O boom será atribuído ao crescente investimento em tudo, desde comunicações via satélite até logística, turismo, tecnologia de defesa e programas espaciais civis. O próprio setor espacial em expansão do Golfo, com a ajuda de parcerias internacionais, é um participante ativo.

Na terça-feira, a Agência Espacial do Reino Unido doou 1,4 milhão de libras (USD 1,8 milhão) para um projeto conjunto entre sua contraparte do Bahrein e uma universidade britânica com o objetivo de usar espaçonaves para monitorar as emissões de carbono no Golfo.
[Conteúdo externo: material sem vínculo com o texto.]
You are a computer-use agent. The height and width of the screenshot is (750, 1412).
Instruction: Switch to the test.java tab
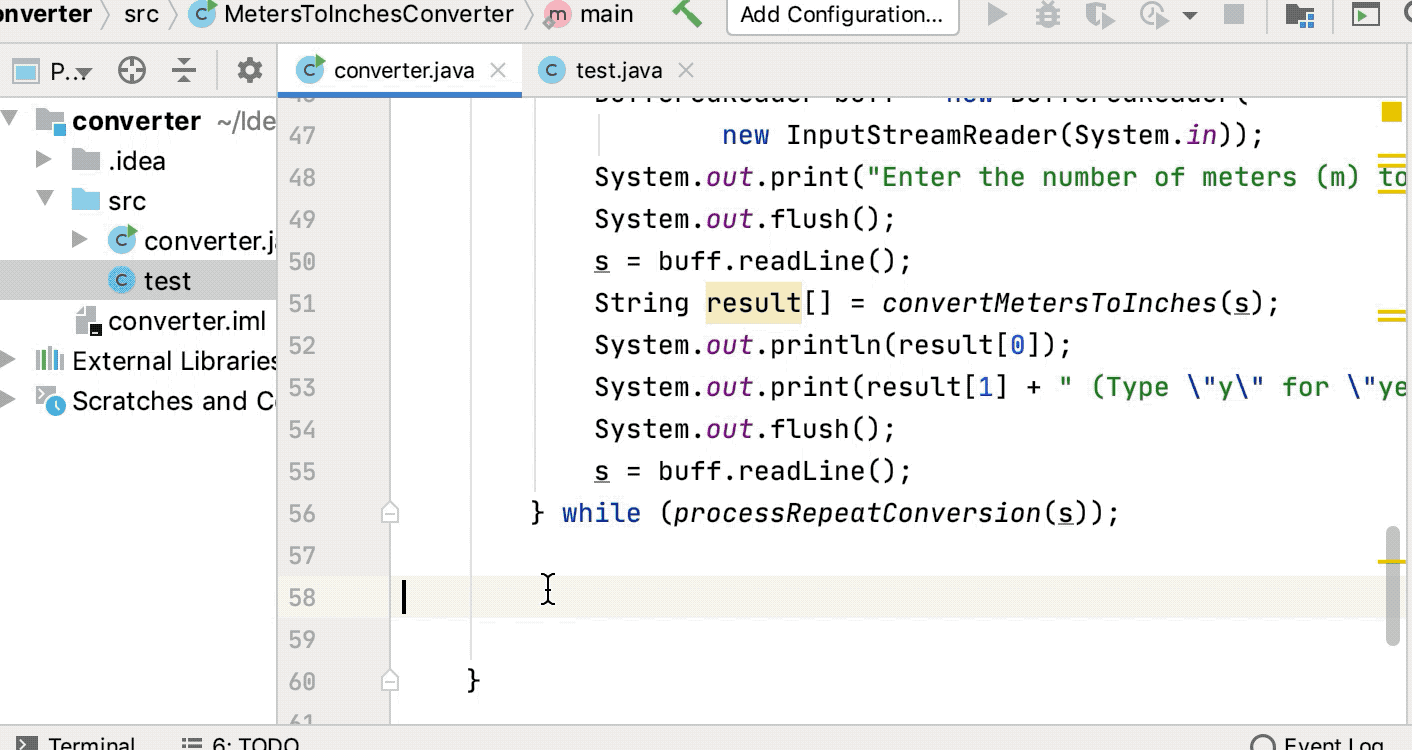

E na quinta-feira, uma empresa espanhola anunciou que está em negociações com os órgãos reguladores locais para estabelecer uma base de turismo espacial na Arábia Saudita.

Esses desenvolvimentos seguem um importante anúncio feito no início deste ano de que o Centro Espacial Mohammed bin Rashid dos Emirados Árabes Unidos assinou contrato com o programa Artemis, liderado pela Nasa, que deverá ser o primeiro a levar seres humanos à Lua em mais de meio século. Os EAU fornecerão uma eclusa de ar para a estação Lunar Gateway da missão, a primeira estação espacial permanente fora da órbita da Terra.

O diário baseado em Abu Dhabi concluiu dizendo que, em meio a conflitos globais, o relatório do Fórum Econômico Mundial destaca "um mundo cada vez mais conectado" como um fator-chave que impulsiona a indústria espacial, enfatizando a necessidade de cooperação internacional contínua exemplificada pelos marcos espaciais do Oriente Médio para evitar a repetição de erros terrestres, ao mesmo tempo em que são aplicadas lições de sucessos espaciais para enfrentar os desafios terrestres e promover a unidade.